-------- Record list --------
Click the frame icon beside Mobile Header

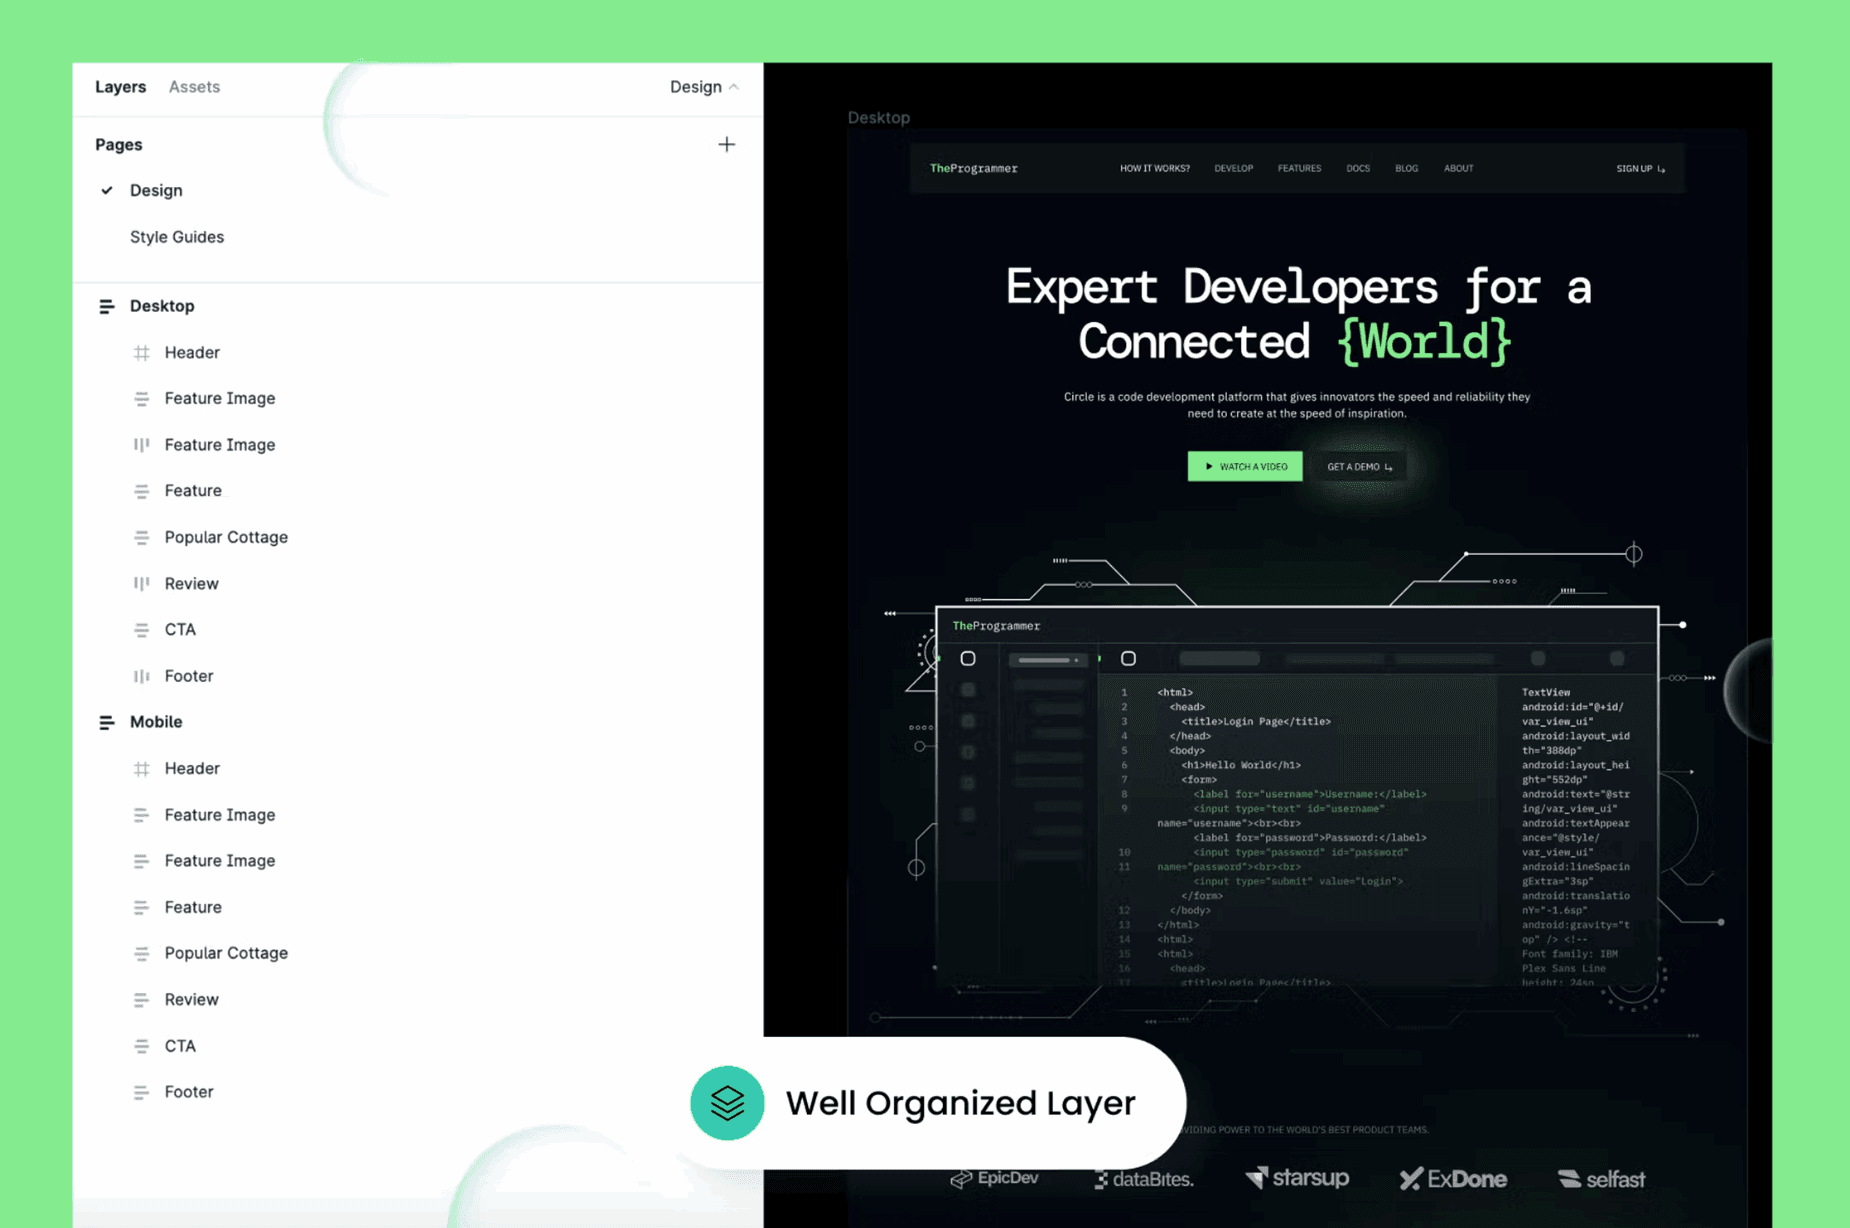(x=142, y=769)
--------
-------- Record list --------
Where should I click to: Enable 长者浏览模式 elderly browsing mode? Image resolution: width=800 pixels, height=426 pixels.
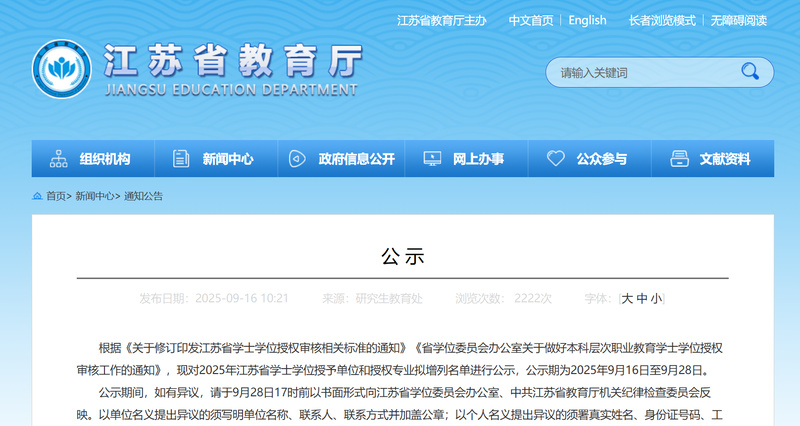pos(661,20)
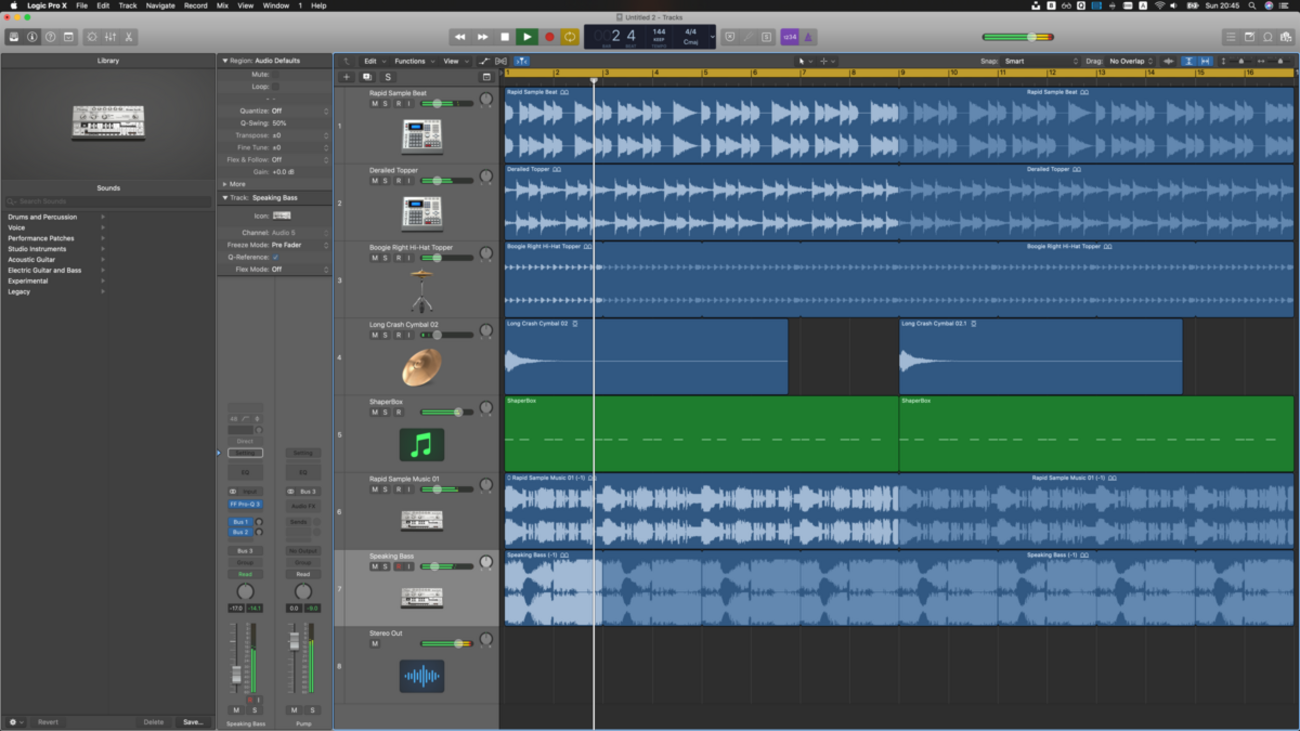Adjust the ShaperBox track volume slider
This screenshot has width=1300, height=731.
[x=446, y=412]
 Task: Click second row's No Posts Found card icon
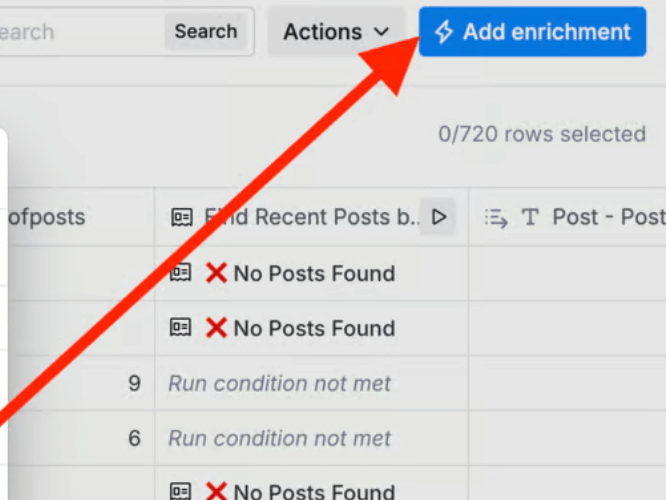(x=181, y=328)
--------
-------- Record list --------
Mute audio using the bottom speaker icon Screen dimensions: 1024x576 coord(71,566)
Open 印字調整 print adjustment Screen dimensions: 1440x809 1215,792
--------
Reproduce the data word for word, beginning with the line that contains "Where should I" and continuing through the line that contains "(x=181, y=328)". Leave the pictures out.

Where should I click to: Enable 长者浏览模式 elderly browsing mode? Image resolution: width=800 pixels, height=426 pixels.
pos(661,20)
Adjust the ShaperBox track volume slider
This screenshot has width=1300, height=731.
[x=446, y=412]
 Task: Click second row's No Posts Found card icon
(x=181, y=328)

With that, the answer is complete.